Friday, 4 May 2012

Session #63 — the beer moment x 3


Too many beer moments to count so on walking the dogs came up with three and decided to stick with the ones that spontaneously fermented in the mind, rather than pick and choose and trim and tail.

Travelling through Suffolk, decided to stop for a pint at the King’s Head in Laxfield, one of my favourite all time pubs. A glass of Adnams Best Bitter, as it was then called, its backbone of English Maris Otter (as was then used) and spicy, pithy citrus Kentish hop character; muscular and mandatory in that I felt that I needed another. Car outside though, expected at home later in day — a quick weakening of resolve, a scan through a notice board to see if there were any local B&Bs and the creation of an excuse for why I needed to stay another night. I’m glad I didn’t as sometimes you cannot recapture that first beer moment of the day no matter how many pints you have.

At a CAMRA meeting in the mid 1990s, at which I was asked to take over the branch newsletter, effectively my tipping point into beer writing. In the Royal Clarence Hotel in Burnham on Sea, which was then the home of RCH brewery. ‘Try this,’ said someone (I forget who). A pint of RCH’s East Street Cream, the deliciousness of which made me stay with it the whole evening, in the enjoyable company of an elder chap who was called Freddy Walker (yes the former submariner after whom Moor’s beer was named in the late 1990s). ‘I think we’ll have one more,’ was the constant refrain for the evening. A beer that I still enjoy but that first meeting was glorious.

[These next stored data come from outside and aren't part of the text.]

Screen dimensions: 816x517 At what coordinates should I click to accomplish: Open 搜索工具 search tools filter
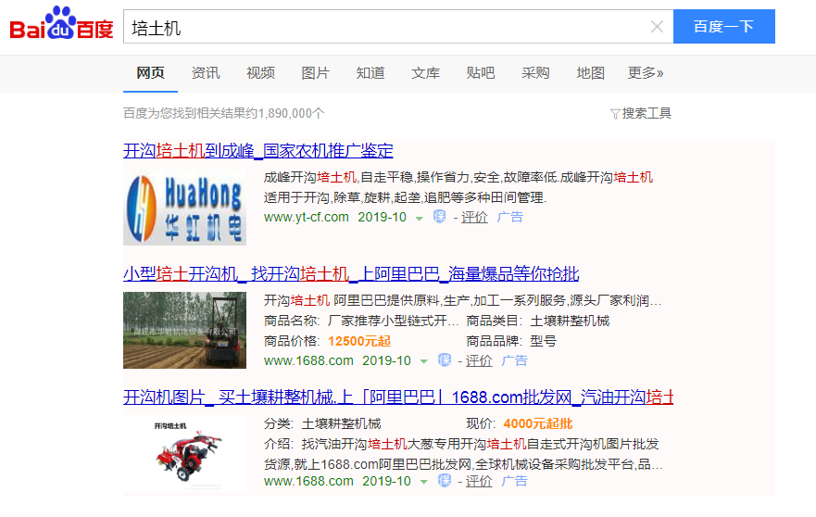(x=640, y=113)
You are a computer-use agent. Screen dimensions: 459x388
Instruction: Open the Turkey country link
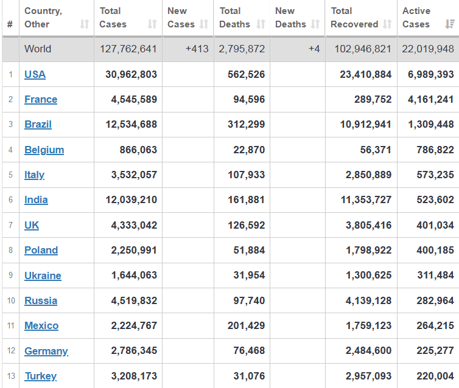[40, 376]

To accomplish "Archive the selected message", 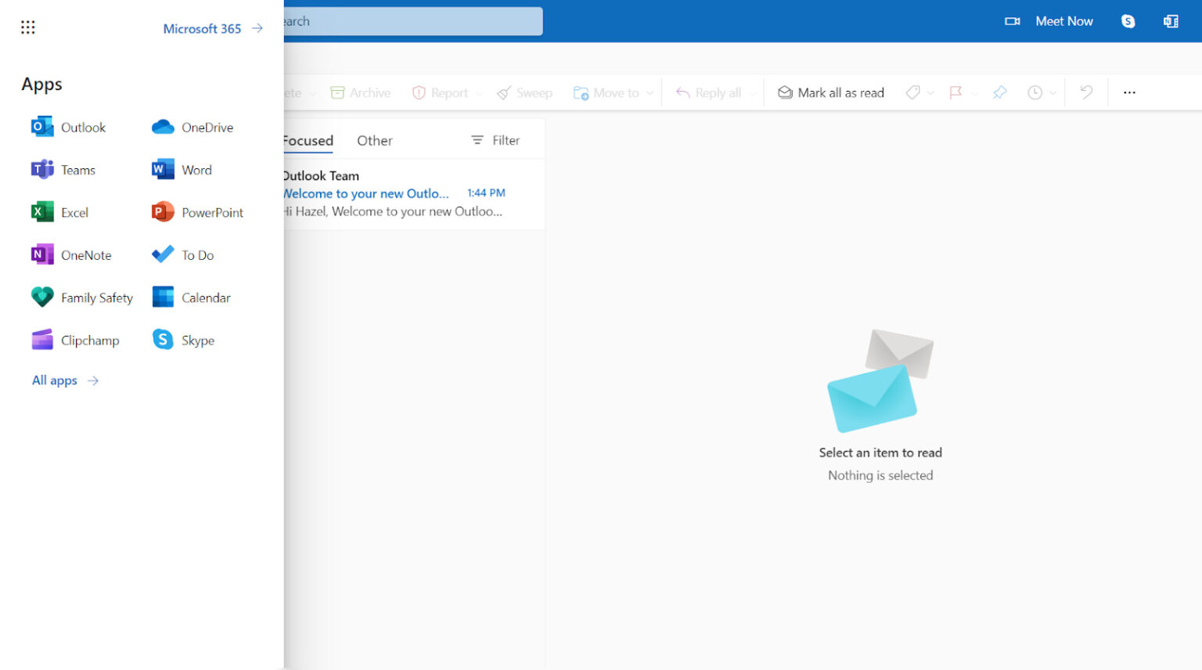I will pos(360,92).
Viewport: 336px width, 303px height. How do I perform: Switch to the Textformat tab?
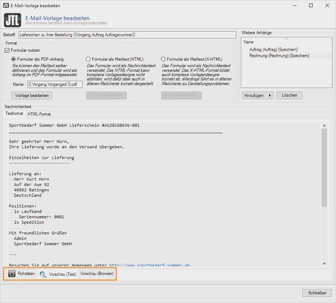coord(14,113)
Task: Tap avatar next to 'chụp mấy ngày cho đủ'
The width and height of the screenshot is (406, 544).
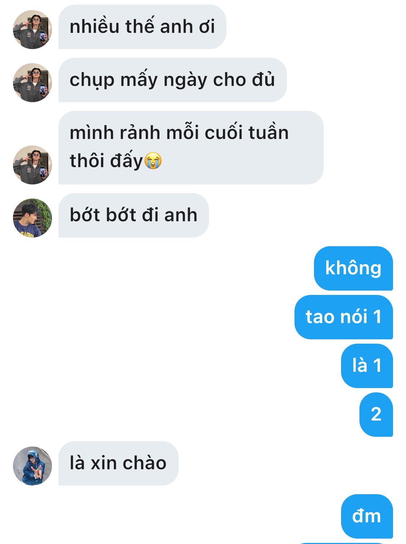Action: click(x=32, y=83)
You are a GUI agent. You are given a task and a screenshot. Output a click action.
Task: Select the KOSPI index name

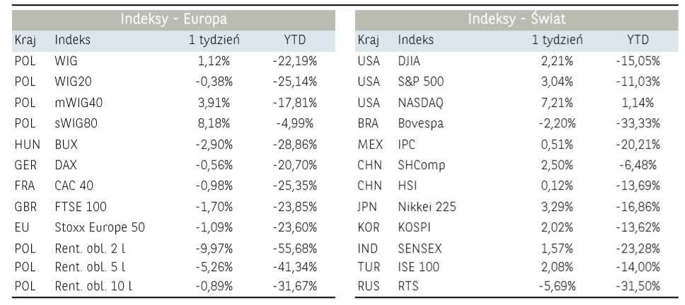415,227
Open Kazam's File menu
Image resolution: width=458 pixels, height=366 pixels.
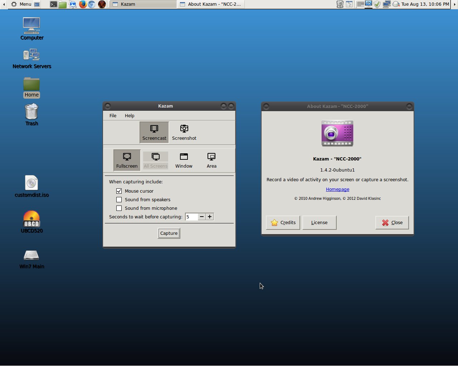click(x=113, y=115)
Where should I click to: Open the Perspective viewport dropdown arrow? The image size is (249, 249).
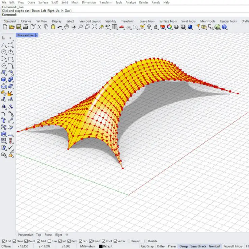point(36,35)
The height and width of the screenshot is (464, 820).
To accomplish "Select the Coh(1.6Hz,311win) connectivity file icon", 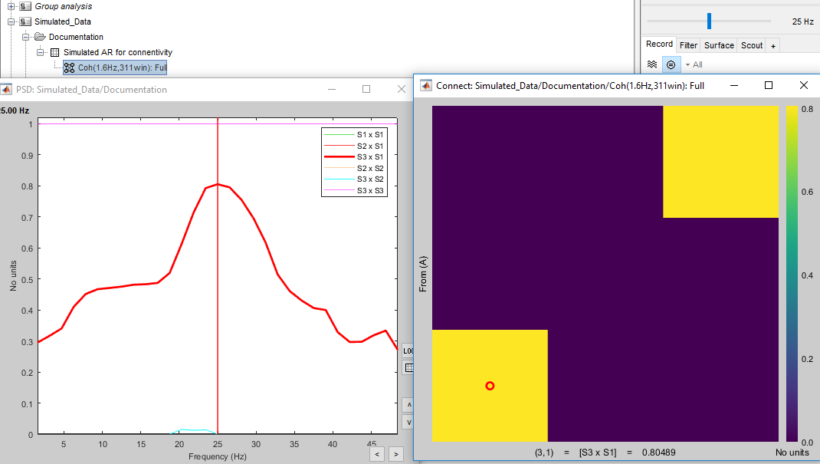I will [x=69, y=67].
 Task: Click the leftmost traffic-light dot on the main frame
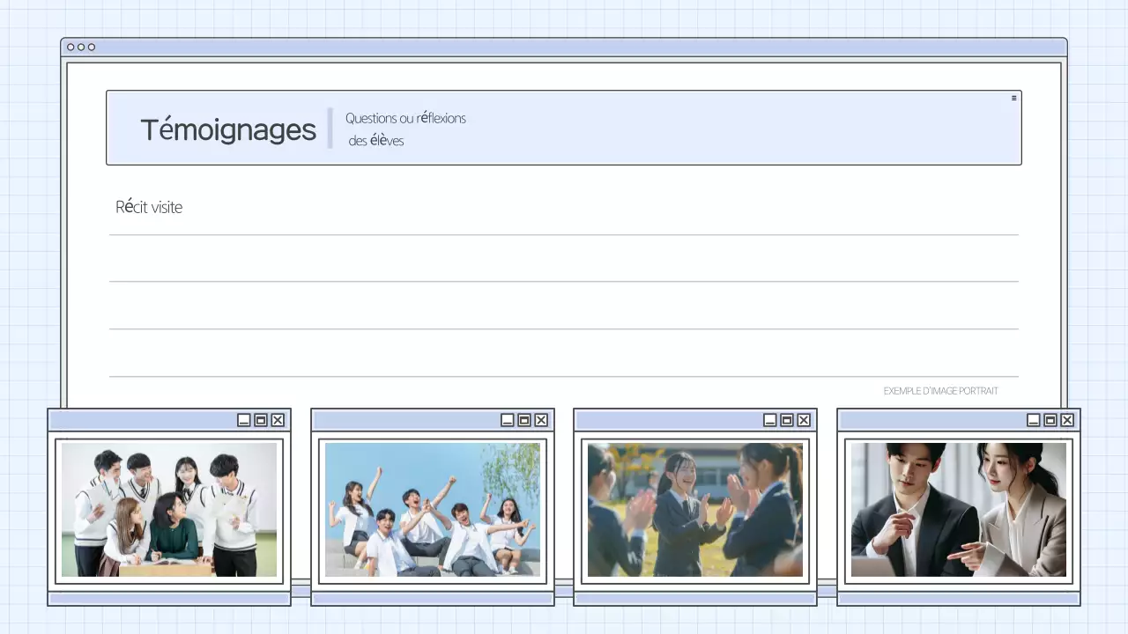pyautogui.click(x=70, y=47)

From the maturation tank a golden stream of beer, topped with a marsh-mallow head of foam. ‘We call this Spezial,’ said the brewer at Chodovar, before pointing in the direction of nearby Bavaria, ‘and over there they call it Marzen.’ If there was ever a moment of beery epiphany that set me off on a quest this was it. The beer was creamy, fresh and perky, fulsome in the mouthfeel, with a bittersweet buzz followed by a notable bite of bitterness; it felt both smooth and rough, a heady combination that made it one of those dreamy beer experiences to be had when tasting a beer straight from the tank.  I’m still dealing with the consequences of this experience.